Task instructions
Write out, word for word, only the data from its first line to the line containing "Careers (122, 177)".

Provided records
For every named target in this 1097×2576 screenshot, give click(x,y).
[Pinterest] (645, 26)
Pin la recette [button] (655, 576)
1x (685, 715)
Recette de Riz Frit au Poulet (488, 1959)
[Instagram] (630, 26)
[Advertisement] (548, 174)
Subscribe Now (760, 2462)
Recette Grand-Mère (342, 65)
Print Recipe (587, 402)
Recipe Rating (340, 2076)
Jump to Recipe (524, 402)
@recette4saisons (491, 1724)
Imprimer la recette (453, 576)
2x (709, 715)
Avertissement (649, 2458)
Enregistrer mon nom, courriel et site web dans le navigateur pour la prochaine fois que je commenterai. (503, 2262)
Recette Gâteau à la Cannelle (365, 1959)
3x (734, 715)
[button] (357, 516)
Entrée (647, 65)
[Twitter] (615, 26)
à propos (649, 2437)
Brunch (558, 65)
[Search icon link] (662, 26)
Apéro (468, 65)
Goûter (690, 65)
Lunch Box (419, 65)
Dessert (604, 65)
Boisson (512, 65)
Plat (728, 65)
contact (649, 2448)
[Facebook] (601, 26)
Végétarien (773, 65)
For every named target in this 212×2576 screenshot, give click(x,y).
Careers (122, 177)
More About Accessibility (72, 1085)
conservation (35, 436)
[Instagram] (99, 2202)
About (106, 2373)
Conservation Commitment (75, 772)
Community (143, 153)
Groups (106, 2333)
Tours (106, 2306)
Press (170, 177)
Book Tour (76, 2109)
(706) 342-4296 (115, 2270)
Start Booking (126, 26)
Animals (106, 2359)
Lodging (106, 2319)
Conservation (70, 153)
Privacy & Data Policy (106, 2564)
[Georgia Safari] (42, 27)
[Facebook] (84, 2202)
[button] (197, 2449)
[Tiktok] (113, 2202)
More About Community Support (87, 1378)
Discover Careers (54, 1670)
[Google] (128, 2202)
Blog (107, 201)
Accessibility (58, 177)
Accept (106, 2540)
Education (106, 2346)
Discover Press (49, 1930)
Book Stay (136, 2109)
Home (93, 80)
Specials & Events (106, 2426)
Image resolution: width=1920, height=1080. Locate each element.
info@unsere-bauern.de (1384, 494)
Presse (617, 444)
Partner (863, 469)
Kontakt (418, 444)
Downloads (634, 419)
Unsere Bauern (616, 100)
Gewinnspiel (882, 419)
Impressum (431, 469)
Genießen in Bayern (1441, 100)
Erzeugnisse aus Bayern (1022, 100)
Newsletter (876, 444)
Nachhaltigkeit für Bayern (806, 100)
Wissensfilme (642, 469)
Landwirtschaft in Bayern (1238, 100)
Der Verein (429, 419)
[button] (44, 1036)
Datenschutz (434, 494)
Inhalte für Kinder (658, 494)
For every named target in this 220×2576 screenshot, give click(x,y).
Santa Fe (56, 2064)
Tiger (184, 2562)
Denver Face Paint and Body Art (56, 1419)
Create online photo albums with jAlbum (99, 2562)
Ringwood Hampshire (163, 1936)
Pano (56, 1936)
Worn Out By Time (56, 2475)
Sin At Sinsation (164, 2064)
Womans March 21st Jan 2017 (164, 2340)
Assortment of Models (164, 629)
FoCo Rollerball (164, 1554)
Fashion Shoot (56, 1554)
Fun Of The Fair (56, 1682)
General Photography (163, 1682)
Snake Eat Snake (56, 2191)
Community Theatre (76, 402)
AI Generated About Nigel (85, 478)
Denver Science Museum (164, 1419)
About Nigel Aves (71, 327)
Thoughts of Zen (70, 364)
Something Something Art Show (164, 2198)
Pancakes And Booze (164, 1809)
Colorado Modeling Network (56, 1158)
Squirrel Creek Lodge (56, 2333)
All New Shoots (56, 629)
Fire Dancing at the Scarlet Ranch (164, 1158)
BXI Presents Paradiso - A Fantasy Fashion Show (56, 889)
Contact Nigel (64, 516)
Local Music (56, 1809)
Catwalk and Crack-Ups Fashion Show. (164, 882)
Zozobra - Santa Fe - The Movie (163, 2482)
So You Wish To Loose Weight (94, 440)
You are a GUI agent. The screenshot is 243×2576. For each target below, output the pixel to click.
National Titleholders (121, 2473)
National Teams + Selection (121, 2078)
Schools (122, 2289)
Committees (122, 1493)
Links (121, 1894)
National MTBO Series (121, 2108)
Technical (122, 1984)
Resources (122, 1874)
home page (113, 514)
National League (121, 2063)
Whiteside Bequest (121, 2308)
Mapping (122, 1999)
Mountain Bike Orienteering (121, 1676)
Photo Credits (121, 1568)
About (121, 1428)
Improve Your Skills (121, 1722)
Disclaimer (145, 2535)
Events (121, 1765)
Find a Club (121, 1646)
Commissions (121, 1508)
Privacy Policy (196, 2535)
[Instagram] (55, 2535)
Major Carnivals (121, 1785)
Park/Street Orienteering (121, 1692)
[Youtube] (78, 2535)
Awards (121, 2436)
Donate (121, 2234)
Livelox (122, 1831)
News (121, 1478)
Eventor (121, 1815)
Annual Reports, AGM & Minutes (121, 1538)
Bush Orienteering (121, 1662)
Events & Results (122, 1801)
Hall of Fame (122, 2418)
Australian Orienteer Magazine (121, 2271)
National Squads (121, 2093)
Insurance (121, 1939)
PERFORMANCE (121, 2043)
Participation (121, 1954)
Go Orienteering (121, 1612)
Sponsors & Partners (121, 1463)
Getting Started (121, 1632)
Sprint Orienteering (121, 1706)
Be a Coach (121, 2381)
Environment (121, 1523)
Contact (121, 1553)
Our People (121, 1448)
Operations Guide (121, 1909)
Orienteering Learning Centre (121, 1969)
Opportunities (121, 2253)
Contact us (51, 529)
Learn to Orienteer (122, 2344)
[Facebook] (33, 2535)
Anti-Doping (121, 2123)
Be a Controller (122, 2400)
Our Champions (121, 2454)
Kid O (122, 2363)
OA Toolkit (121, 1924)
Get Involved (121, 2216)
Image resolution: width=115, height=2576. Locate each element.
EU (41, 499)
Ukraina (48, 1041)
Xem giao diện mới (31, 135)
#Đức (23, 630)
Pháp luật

Solution below
For every named target in this 1097×2576 screenshot, give click(x,y).
[Pinterest] (645, 26)
Pin la recette [button] (655, 576)
1x (685, 715)
Recette de Riz Frit au Poulet (488, 1959)
[Instagram] (630, 26)
[Advertisement] (548, 174)
Subscribe Now (760, 2462)
Recette Grand-Mère (342, 65)
Print Recipe (587, 402)
Recipe Rating (340, 2076)
Jump to Recipe (524, 402)
@recette4saisons (491, 1724)
Imprimer la recette (453, 576)
2x (709, 715)
Avertissement (649, 2458)
Enregistrer mon nom, courriel et site web dans le navigateur pour la prochaine fois que je commenterai. (503, 2262)
Recette Gâteau à la Cannelle (365, 1959)
3x (734, 715)
[button] (357, 516)
Entrée (647, 65)
[Twitter] (615, 26)
à propos (649, 2437)
Brunch (558, 65)
[Search icon link] (662, 26)
Apéro (468, 65)
Goûter (690, 65)
Lunch Box (419, 65)
Dessert (604, 65)
Boisson (512, 65)
Plat (728, 65)
contact (649, 2448)
[Facebook] (601, 26)
Végétarien (773, 65)
For every named target in this 212×2576 screenshot, give click(x,y).
Careers (122, 177)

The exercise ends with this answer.